▶ [What you need to do]:
Locate the string "target" in the records below. Copy every line where it occurs.

--- START ---

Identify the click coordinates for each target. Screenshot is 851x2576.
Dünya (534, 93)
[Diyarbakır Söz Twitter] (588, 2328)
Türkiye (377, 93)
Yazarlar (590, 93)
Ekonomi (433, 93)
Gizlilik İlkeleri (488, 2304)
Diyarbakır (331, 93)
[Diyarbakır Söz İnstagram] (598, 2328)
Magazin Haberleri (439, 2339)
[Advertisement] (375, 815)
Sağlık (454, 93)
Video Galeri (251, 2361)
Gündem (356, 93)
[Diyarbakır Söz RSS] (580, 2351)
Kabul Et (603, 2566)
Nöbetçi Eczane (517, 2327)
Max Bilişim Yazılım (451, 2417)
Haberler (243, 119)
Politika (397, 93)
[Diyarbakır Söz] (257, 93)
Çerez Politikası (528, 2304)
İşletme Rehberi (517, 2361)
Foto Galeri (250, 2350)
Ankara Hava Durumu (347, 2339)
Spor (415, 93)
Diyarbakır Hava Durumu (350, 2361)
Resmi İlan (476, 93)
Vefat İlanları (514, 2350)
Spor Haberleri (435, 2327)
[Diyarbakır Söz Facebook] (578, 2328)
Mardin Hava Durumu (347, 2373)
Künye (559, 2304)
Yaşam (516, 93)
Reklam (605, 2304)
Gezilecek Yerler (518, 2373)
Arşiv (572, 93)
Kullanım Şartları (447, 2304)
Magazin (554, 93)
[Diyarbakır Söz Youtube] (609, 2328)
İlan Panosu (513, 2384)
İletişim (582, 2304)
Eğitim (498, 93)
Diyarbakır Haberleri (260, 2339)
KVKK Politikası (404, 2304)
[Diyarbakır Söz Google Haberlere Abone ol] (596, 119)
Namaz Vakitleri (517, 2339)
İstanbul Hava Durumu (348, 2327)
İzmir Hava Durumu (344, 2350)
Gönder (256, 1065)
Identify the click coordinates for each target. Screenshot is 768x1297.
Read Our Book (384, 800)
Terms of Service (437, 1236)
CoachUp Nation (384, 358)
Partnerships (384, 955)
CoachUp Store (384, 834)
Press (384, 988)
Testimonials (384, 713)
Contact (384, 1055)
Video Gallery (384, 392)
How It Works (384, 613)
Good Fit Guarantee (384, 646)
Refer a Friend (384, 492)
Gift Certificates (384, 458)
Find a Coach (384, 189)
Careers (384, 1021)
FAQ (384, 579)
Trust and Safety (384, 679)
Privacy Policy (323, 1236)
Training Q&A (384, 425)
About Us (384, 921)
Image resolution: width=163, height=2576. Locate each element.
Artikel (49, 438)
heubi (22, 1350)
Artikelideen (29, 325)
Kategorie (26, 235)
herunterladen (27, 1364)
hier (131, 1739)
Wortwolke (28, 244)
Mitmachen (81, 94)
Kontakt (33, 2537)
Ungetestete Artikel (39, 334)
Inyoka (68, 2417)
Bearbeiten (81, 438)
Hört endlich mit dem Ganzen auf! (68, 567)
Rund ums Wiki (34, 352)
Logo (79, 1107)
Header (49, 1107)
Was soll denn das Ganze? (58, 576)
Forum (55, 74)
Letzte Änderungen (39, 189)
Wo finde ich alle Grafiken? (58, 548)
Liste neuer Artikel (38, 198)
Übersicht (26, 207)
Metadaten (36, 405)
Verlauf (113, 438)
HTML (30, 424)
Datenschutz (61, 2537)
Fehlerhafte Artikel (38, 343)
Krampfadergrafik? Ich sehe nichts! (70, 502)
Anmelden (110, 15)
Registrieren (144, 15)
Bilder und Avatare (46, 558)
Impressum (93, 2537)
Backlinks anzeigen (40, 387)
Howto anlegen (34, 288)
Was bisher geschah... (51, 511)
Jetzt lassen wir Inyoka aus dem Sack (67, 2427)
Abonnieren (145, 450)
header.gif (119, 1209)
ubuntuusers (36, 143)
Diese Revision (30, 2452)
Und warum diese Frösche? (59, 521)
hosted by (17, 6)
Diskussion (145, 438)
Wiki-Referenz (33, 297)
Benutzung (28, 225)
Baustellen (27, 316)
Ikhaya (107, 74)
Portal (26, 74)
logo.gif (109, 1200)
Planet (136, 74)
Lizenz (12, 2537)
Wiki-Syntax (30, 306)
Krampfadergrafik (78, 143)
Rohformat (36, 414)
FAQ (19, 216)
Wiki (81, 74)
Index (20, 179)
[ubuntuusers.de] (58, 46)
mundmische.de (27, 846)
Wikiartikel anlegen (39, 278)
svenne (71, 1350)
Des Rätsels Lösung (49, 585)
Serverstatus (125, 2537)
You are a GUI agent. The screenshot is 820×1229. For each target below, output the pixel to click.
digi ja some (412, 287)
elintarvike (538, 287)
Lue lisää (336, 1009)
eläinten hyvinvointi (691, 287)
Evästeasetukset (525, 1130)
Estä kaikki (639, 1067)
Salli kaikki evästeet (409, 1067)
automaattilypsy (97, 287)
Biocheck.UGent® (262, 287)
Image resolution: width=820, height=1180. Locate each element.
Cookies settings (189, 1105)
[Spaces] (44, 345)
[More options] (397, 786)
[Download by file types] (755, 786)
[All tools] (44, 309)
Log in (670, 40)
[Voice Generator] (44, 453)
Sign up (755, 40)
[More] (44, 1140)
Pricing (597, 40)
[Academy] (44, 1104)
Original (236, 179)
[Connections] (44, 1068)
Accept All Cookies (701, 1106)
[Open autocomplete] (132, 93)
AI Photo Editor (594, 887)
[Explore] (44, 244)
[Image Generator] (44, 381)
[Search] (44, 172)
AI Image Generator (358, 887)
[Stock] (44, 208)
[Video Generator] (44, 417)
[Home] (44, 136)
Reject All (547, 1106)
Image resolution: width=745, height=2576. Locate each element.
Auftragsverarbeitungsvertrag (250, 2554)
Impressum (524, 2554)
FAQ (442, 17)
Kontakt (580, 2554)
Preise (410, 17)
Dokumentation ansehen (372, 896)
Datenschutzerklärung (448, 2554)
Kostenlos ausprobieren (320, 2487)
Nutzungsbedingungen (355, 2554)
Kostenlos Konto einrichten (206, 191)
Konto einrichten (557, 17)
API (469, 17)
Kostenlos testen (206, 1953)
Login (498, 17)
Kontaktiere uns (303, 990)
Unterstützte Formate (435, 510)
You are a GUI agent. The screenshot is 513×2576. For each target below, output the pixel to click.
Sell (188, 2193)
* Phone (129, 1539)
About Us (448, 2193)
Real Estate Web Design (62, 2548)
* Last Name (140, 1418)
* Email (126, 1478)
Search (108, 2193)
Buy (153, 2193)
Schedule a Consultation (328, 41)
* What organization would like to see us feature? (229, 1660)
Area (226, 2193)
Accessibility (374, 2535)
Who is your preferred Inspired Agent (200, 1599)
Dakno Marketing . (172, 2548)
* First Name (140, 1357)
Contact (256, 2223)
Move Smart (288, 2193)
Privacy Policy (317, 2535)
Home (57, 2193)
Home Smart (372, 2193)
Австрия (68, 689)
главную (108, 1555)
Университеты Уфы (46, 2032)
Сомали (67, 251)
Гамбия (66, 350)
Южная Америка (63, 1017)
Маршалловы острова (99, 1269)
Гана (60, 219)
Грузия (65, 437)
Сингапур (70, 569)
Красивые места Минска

--- END ---

▶ [Solution for this exercise]:
Identify the click coordinates for each target. Screenshot is 851x2576.
Identify the click coordinates for each target. Screenshot is 768x1297.
You are a GUI agent. The screenshot is 820×1229. For each target below, output the pixel to click.
You are a GUI agent. The screenshot is 513×2576. For each target below, output the pixel to click.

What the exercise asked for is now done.